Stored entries
· · · ·
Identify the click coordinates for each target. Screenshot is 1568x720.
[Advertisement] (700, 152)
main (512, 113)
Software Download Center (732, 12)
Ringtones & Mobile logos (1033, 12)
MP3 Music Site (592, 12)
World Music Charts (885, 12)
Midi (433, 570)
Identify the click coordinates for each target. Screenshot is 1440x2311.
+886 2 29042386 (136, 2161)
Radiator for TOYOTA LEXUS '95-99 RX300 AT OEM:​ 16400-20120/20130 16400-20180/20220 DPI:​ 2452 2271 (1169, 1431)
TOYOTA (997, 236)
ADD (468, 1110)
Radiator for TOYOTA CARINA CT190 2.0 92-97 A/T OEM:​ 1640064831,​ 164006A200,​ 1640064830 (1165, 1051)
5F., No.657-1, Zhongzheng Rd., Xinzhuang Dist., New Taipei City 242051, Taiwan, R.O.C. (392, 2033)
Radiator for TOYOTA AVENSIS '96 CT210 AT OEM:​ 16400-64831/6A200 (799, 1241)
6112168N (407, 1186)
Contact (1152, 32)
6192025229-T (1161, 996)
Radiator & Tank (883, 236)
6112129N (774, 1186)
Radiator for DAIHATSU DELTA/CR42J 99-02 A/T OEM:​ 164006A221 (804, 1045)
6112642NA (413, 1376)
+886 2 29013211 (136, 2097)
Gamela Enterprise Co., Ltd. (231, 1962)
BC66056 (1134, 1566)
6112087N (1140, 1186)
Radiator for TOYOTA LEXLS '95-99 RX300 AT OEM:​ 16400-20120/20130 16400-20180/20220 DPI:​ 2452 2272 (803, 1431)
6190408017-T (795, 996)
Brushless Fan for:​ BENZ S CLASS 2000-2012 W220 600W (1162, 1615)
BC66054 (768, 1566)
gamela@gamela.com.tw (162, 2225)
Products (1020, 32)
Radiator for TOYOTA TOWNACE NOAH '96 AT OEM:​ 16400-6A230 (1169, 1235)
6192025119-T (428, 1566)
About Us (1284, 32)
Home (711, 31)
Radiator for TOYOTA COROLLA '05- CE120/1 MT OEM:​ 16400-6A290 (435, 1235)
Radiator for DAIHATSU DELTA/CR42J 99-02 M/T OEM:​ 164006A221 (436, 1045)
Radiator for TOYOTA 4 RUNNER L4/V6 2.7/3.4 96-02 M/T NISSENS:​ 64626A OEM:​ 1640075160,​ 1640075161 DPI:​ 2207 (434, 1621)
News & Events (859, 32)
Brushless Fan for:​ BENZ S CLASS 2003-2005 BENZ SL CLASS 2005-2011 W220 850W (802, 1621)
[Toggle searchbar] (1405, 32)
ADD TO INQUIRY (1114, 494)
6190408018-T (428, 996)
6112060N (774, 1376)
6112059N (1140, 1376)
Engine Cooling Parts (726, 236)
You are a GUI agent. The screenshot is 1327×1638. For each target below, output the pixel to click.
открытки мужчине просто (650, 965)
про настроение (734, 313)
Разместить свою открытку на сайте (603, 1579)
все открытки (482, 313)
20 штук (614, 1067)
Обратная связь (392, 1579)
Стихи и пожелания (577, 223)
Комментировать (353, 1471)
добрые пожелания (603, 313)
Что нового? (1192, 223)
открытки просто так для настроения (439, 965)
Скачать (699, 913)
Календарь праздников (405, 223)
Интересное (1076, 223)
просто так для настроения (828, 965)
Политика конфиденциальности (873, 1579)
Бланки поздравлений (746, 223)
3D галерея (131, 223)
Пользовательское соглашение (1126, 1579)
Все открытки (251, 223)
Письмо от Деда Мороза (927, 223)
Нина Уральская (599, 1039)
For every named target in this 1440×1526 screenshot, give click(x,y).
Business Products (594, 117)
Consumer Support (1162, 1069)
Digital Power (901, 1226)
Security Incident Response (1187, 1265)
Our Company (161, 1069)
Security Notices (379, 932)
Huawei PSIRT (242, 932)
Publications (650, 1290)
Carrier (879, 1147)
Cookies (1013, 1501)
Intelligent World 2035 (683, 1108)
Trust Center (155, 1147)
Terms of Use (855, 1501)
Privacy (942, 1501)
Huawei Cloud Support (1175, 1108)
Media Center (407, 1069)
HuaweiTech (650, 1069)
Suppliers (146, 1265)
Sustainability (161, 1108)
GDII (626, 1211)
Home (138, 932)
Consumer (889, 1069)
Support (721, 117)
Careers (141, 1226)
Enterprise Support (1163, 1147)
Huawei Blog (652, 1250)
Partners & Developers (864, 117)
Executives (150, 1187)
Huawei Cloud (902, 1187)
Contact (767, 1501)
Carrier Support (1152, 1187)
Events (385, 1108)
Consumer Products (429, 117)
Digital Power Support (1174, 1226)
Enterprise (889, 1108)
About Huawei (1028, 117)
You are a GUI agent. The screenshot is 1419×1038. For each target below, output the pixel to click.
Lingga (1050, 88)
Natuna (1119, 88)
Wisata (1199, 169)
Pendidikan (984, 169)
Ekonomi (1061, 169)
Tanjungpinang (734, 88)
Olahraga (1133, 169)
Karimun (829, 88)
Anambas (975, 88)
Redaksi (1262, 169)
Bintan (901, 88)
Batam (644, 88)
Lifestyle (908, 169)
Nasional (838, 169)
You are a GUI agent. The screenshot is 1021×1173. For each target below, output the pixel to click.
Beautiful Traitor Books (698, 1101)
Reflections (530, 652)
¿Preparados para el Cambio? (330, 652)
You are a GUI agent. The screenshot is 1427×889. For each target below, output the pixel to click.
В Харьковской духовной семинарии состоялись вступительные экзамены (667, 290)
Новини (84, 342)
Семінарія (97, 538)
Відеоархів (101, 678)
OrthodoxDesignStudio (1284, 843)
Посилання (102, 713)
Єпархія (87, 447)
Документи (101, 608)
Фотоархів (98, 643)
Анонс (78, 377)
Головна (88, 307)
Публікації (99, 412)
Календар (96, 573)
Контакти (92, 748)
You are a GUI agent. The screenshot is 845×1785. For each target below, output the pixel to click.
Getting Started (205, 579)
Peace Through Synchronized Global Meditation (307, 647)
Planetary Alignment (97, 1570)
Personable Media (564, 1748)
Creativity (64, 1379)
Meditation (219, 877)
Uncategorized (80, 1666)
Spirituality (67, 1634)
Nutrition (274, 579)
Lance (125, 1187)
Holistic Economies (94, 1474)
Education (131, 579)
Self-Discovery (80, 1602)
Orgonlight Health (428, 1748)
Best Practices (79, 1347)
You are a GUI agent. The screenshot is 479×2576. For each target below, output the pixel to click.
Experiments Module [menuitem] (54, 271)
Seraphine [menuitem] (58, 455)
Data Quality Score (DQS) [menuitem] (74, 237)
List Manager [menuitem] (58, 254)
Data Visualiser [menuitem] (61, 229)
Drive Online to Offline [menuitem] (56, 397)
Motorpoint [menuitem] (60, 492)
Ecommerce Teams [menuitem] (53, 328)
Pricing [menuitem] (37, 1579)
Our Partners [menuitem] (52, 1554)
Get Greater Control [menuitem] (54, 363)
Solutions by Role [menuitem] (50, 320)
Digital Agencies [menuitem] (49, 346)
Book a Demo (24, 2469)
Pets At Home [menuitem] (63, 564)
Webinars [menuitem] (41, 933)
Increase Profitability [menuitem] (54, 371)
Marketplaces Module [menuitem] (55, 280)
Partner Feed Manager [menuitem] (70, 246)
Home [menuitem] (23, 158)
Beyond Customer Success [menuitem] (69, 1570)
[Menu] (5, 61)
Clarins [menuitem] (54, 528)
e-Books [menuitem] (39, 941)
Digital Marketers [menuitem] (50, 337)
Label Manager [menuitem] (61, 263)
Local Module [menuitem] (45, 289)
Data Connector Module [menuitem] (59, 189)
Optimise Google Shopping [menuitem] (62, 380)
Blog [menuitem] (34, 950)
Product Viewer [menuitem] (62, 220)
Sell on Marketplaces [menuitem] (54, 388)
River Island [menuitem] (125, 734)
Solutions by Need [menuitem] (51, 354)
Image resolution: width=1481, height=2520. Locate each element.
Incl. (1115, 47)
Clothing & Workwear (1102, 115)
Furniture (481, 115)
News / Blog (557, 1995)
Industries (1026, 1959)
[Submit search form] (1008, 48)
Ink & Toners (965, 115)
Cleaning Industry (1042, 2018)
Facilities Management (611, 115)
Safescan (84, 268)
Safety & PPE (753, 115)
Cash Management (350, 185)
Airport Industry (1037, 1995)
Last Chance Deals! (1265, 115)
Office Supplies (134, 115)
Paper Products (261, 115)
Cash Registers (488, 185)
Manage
· · · ·
Prompt:
Lay out the entries above as a Markdown table with the columns "Row" and "Line," starting at the line that contains "Bintan (901, 88)" and ending at the line that contains "Cambio? (330, 652)". Number each line in order and leave out any blank lines.

Answer to this exercise:
| Row | Line |
|---|---|
| 1 | Bintan (901, 88) |
| 2 | Batam (644, 88) |
| 3 | Lifestyle (908, 169) |
| 4 | Nasional (838, 169) |
| 5 | You are a GUI agent. The screenshot is 1021×1173. For each target below, output the pixel to click. |
| 6 | Beautiful Traitor Books (698, 1101) |
| 7 | Reflections (530, 652) |
| 8 | ¿Preparados para el Cambio? (330, 652) |